=== Exercise instructions ===
1. Decide whether each statement below agrees with the passage about sobriety. For each of (a), (b), and (c), answer yes or no, and quote the words of the passage that settle it.
(a) The writer has been sober for six years.
(b) The writer would tell the younger self that her situation was her own fault.
(c) Someone showed the younger self healthy coping strategies.
2. Write out the stretch of the passage about sobriety from "I’d love to hold" through "and addictive behaviors." without any change.
3. Summarize the passage about sobriety in two sentences.

Hindsight is a wonderful thing. I wish I knew at my darkest times what I know now, six years sober. I wish I could go back to my 20 year-old younger struggling self and tell her what would happen if she continued on her path of destruction.
I’d love to hold her hand, to comfort her, and give her some coping strategies for her overwhelming life—a life she just can’t make sense of. I’d love to tell her that it wasn’t her fault—that she was primed for this path—and that she could learn to love herself enough to stop her harmful and addictive behaviors.
This is what I would tell her:
Dear Younger Struggling Self,
It’s not your fault you are here: faced with overwhelming stressors in life, unable to cope, and no resources to grab on to. No one told you that you were enough. No one validated you, and no one showed you healthy coping strategies.
It is not your fault.

=== Listed records ===
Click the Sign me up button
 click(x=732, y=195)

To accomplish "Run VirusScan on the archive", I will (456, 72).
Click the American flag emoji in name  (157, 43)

--

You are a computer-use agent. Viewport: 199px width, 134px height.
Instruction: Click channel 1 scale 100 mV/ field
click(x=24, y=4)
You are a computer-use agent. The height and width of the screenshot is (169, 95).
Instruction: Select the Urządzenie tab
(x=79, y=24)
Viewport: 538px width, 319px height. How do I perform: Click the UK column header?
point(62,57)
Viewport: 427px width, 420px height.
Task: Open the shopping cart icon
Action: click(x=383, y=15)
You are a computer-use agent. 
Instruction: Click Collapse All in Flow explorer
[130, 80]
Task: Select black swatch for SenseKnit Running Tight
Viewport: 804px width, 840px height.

=== Solutions to the exercise ===
1.
(a) Yes: "six years sober"
(b) No: "It’s not your fault you are here"
(c) No: "no one showed you healthy coping strategies"

2.
I’d love to hold her hand, to comfort her, and give her some coping strategies for her overwhelming life—a life she just can’t make sense of. I’d love to tell her that it wasn’t her fault—that she was primed for this path—and that she could learn to love herself enough to stop her harmful and addictive behaviors.

3. Six years sober, the writer wishes to go back to a struggling 20-year-old self, offer comfort and coping strategies, and say that the path was not her fault. In a letter addressed to that younger self, the writer explains that no one told her she was enough, validated her, or showed her healthy ways to cope.